As we know, it isn’t the big box chains or online retail stores that have suffered throughout the pandemic. These businesses were allowed to continue operating during the lockdowns ordered by state governors, while small mom and pop stores, which comprise the bulk of Maine’s economy, were ordered to close. This is as true in Maine as it is in every other state, with the exception of the small handful of states where their governors never ordered a full-scale lockdown.

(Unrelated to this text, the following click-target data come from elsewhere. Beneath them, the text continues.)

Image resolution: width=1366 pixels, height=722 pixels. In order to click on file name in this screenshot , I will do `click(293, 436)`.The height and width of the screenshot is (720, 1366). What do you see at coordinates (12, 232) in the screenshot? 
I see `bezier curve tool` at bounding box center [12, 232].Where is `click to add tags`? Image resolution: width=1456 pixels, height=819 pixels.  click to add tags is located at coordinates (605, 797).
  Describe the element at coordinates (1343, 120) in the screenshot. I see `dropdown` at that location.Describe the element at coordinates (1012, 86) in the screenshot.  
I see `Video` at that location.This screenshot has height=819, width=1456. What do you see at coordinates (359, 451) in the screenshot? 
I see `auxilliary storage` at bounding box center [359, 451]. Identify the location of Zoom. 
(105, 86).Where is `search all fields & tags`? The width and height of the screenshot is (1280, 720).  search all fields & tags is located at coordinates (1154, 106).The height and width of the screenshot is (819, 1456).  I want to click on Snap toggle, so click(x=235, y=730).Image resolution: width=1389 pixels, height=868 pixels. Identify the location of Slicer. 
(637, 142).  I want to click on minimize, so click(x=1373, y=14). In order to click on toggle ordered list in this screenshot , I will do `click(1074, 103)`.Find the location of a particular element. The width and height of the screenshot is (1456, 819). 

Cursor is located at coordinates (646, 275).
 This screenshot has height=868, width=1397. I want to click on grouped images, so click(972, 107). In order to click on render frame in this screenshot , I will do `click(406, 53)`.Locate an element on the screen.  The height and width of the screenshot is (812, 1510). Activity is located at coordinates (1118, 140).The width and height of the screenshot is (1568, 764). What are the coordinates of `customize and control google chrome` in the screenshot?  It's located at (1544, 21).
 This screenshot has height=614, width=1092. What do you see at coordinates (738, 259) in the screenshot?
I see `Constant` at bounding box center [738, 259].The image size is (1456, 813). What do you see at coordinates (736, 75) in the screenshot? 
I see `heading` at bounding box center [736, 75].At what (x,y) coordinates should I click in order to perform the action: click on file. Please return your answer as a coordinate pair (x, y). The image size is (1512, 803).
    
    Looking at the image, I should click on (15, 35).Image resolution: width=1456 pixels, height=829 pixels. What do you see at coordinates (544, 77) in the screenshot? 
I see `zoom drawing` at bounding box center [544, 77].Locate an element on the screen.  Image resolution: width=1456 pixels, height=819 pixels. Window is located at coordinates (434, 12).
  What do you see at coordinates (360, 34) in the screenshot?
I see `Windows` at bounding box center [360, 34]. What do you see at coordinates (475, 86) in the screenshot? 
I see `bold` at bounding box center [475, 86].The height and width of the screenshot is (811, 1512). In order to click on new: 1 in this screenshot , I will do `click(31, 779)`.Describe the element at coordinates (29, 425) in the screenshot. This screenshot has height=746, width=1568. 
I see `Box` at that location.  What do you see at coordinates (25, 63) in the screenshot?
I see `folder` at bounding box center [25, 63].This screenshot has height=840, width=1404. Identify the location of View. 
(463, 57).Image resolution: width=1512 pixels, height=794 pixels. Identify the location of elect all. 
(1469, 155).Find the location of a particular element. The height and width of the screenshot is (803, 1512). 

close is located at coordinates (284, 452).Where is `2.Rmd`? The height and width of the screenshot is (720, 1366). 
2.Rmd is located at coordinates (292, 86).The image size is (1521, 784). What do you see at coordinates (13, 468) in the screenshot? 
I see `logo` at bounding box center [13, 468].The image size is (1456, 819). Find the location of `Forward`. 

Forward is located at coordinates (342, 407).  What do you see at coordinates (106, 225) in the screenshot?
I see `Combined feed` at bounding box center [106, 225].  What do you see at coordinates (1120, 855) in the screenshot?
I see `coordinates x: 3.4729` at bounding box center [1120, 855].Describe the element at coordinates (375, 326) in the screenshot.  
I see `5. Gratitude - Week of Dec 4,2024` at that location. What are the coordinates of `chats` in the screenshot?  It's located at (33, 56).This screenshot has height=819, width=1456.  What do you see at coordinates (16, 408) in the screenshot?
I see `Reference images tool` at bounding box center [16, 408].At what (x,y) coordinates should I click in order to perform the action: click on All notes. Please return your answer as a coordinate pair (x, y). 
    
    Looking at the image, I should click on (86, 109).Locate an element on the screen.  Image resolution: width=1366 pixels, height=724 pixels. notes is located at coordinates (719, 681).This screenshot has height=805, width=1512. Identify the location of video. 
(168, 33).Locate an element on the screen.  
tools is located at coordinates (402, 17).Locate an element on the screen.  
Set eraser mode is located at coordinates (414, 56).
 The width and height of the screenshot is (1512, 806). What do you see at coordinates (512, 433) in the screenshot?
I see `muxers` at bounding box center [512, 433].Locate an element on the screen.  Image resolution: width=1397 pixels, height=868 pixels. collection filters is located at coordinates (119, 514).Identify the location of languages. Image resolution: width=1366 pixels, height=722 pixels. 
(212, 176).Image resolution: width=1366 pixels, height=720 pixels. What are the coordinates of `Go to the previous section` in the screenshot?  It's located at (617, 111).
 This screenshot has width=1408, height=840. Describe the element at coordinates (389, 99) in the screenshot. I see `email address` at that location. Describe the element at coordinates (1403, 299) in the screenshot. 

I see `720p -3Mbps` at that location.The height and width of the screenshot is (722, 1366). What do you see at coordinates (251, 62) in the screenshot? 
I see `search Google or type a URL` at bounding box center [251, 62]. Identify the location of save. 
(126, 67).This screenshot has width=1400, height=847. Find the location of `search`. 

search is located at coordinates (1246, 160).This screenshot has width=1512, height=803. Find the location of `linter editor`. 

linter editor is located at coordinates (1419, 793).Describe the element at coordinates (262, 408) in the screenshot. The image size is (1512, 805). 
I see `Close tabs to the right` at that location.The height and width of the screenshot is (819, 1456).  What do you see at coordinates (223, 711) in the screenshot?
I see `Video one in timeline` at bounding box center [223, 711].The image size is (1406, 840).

According to the survey results, one-in-five small businesses anticipate having to lay off employees within the next six months. A majority of businesses surveyed (86%) have used all of the funding they received from the Paycheck Protection Program and are preparing to apply for loan forgiveness.
“It has been over six months from the onset of the health crisis and economic shutdowns and small businesses are still struggling,” said Holly Wade, Executive Director of NFIB’s Research Center. “Owners are trying to reduce costs and adjust business operations to keep their doors open, but for many, that’s not enough.”
Despite this assistance, 22% of recipients said they anticipate having to lay off employees in the next six months and nearly half (49%) of borrowers think they will need additional financial support over the next 12 months to stay afloat. If eligible, 44% of small business owners said they would apply or re-apply for a PPP loan if the program is extended.
Another alarming finding from the survey is that sales levels remain at 50% or less of pre-crisis levels for roughly one-fifth of small businesses. According to the breakdown provided by the NFIB Research Center, 28% of businesses are at sales levels 50%-75% of pre-crisis levels, 37% have returned to normal sales levels and 17% are reporting sales that exceed pre-crisis levels.
For most small business owners surveyed, business conditions are not expected to improve until next year at the earliest. Only 10% of owners expect conditions to improve back to normal levels by the end of 2020 while 60% expect a recovery to come in 2021 and 20% anticipate a complete recovery in 2022.
There is no question that Governor Mills’ statewide lockdown hurt Maine’s economy, small businesses, unemployment rate and labor force participation rate. If the governor seeks to shut down our state again as we approach the colder winter months and traditional flu season, there is little doubt these effects will be even greater.